Check each line of the data for the string "Розочки". Report how many have it, and give nothing else.

→ Dataset entries:

BEGIN

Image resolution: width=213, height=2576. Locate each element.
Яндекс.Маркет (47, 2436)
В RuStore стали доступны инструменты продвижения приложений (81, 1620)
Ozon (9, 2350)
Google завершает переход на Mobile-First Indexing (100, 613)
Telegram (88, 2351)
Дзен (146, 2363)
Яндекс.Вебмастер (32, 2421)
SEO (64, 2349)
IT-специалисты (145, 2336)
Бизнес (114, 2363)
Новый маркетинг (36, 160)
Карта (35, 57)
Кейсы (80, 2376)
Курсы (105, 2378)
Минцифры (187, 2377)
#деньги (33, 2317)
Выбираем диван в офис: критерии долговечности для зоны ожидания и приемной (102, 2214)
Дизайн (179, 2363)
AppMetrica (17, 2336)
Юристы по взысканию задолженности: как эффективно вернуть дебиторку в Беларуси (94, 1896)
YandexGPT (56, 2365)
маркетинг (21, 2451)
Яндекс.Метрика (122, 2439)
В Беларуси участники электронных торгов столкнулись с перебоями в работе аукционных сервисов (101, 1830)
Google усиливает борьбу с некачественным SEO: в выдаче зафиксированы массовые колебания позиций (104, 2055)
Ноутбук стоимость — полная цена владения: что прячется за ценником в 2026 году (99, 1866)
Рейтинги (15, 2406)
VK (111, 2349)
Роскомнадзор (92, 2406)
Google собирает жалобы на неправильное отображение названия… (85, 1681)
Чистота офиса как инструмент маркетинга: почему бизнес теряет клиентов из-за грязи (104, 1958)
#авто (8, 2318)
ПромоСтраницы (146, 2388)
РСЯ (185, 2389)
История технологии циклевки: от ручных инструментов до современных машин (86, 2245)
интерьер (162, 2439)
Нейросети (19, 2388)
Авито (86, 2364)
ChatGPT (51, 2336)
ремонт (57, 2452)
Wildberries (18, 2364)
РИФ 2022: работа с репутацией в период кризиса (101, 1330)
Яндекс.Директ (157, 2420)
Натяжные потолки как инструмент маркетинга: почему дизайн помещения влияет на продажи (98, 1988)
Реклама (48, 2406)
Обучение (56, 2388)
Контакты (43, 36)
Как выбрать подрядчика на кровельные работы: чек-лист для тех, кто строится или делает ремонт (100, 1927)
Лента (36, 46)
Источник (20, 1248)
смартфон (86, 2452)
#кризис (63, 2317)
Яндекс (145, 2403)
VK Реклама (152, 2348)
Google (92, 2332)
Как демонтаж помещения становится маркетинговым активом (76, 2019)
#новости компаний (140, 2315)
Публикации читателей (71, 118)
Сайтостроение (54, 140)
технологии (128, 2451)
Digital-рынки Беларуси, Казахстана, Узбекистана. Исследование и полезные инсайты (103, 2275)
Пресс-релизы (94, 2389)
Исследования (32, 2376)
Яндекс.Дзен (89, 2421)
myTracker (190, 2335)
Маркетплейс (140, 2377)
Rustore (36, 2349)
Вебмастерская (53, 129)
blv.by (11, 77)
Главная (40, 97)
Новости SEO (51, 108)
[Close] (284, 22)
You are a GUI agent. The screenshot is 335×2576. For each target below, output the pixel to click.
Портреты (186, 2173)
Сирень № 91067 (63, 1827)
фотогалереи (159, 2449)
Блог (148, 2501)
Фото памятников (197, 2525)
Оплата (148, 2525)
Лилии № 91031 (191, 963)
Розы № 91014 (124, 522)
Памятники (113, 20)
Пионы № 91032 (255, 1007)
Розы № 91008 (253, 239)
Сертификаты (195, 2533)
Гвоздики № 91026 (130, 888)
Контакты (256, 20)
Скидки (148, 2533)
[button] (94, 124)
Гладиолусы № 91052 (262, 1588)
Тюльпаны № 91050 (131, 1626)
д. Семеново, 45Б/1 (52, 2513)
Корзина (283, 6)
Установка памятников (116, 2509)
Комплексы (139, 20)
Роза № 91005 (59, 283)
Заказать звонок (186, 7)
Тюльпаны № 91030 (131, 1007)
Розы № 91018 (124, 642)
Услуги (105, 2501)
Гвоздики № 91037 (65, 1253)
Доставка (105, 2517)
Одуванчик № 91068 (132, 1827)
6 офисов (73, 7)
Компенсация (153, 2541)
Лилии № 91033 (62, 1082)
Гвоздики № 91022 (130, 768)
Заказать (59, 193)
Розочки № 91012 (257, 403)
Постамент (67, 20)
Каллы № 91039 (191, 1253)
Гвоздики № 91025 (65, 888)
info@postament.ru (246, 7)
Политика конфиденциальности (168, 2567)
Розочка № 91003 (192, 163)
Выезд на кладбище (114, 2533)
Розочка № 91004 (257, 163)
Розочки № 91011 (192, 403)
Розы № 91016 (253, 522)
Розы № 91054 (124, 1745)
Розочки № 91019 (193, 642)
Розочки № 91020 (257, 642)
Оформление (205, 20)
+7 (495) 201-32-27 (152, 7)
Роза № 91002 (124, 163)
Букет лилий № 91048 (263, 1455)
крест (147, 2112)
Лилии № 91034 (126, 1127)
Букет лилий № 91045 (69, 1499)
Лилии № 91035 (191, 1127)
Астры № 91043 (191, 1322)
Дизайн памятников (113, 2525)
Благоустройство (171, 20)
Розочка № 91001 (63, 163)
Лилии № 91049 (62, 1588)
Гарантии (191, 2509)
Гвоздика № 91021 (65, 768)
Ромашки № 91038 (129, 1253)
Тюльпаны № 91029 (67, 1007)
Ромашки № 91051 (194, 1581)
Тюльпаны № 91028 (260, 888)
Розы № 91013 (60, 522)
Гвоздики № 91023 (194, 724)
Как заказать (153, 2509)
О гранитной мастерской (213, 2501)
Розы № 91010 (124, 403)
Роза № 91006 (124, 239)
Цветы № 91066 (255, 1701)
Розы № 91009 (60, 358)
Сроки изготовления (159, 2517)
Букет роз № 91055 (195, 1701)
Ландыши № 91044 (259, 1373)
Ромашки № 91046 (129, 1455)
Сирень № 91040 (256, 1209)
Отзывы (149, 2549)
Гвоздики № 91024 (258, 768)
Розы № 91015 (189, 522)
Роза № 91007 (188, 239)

END

→ Output below: 4